FAJAR.CO.ID, JAKARTA -- Pegiat media sosial, Bachrum Achmadi, melontarkan kritik tajam terhadap aturan yang memungkinkan negara mengambil harta warisan yang tidak diklaim.
Ia menilai kebijakan tersebut semakin menekan rakyat kecil, sementara harta hasil korupsi pejabat justru aman tanpa tersentuh hukum.
“Aturan buat rakyat dibikin sangat keras, bahkan harta warisan mau dirampas," ujar Bachrum di X @Bachrum_Achmadi (27/3/2025).
Bachrum menyinggung ketimpangan dalam penerapan kebijakan hukum di Indonesia.
Ia menilai rakyat kerap menjadi sasaran aturan ketat, sementara para pejabat yang terbukti korup justru bisa menikmati hasil kejahatan mereka dengan nyaman.
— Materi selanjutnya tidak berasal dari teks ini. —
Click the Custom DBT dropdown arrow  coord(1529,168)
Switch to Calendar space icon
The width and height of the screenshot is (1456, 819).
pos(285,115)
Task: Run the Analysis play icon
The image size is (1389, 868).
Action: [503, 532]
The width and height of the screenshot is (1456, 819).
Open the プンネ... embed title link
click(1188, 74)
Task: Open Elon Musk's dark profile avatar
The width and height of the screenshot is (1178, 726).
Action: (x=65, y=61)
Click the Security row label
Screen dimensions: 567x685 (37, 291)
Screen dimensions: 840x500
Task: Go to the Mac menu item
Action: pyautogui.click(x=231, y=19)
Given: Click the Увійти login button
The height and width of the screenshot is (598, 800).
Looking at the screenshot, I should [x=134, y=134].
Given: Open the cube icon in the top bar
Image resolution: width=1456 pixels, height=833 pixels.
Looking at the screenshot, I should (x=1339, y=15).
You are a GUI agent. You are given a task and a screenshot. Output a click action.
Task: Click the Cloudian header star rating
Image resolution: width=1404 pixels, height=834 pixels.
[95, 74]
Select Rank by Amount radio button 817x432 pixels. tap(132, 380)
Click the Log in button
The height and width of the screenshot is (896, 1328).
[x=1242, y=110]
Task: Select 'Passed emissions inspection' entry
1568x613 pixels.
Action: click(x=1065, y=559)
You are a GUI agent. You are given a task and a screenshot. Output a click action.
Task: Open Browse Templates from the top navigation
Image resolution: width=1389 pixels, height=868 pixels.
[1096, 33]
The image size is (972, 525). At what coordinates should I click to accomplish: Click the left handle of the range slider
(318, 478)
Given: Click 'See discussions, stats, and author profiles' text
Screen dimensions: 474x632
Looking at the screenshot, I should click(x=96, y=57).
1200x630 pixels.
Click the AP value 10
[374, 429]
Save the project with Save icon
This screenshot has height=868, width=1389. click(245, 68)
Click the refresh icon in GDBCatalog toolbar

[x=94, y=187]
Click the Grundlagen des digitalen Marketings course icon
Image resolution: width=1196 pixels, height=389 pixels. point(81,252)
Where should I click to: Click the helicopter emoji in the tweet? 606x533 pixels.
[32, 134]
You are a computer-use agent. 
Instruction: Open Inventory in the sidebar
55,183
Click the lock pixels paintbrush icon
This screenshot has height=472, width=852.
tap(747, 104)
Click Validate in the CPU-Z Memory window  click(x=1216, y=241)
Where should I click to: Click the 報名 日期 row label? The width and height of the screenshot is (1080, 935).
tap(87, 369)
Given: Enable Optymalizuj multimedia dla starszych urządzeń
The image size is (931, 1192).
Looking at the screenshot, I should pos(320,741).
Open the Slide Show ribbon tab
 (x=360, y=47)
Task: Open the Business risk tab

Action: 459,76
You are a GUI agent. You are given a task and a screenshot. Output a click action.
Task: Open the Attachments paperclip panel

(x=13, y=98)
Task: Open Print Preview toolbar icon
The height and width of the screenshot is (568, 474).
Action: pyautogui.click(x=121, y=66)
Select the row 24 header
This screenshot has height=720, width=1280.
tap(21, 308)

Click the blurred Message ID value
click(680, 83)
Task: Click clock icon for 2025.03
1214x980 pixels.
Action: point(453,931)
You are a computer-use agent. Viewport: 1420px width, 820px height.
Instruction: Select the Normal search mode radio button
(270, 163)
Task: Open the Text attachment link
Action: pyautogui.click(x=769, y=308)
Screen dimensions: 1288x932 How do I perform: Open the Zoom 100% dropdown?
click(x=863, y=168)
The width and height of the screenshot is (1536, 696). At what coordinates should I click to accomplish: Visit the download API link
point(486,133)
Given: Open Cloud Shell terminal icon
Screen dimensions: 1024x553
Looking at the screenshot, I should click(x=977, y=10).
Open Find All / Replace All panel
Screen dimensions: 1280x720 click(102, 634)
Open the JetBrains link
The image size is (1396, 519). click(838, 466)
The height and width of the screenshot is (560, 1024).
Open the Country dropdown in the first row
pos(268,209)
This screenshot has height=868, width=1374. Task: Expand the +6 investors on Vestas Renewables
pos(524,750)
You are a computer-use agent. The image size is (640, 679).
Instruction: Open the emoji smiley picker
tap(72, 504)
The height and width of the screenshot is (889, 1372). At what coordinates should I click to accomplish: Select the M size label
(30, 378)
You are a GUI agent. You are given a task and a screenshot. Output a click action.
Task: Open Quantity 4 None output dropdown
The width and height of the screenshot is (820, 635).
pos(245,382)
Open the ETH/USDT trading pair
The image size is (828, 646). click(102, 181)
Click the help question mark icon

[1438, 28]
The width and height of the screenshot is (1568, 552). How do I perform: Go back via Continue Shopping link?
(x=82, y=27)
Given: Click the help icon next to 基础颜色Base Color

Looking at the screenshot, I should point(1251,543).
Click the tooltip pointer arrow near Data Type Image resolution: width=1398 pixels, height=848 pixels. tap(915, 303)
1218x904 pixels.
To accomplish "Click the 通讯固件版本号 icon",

"Giliran harta pejabat korup aman sentosa. Bangsad ga tuh yg bikin aturan!” tandasnya.
Sebelumnya, setelah ramai perbincangan mengenai kendaraan yang mati pajak berisiko disita negara, kini muncul kebijakan baru terkait warisan.
Pemerintah memiliki dasar hukum untuk mengambil alih harta warisan yang tidak dimanfaatkan oleh ahli waris.
Ketentuan ini merujuk pada Pasal 505 Kitab Undang-Undang Hukum Perdata (KUHP) yang menyebutkan bahwa barang warisan dapat diambil negara jika tidak dikelola dengan baik oleh ahli warisnya.
Barang yang dimaksud mencakup aset bergerak maupun tidak bergerak, seperti rumah, bangunan, atau tanah, sebagaimana tercantum dalam Pasal 830 KUHPerdata.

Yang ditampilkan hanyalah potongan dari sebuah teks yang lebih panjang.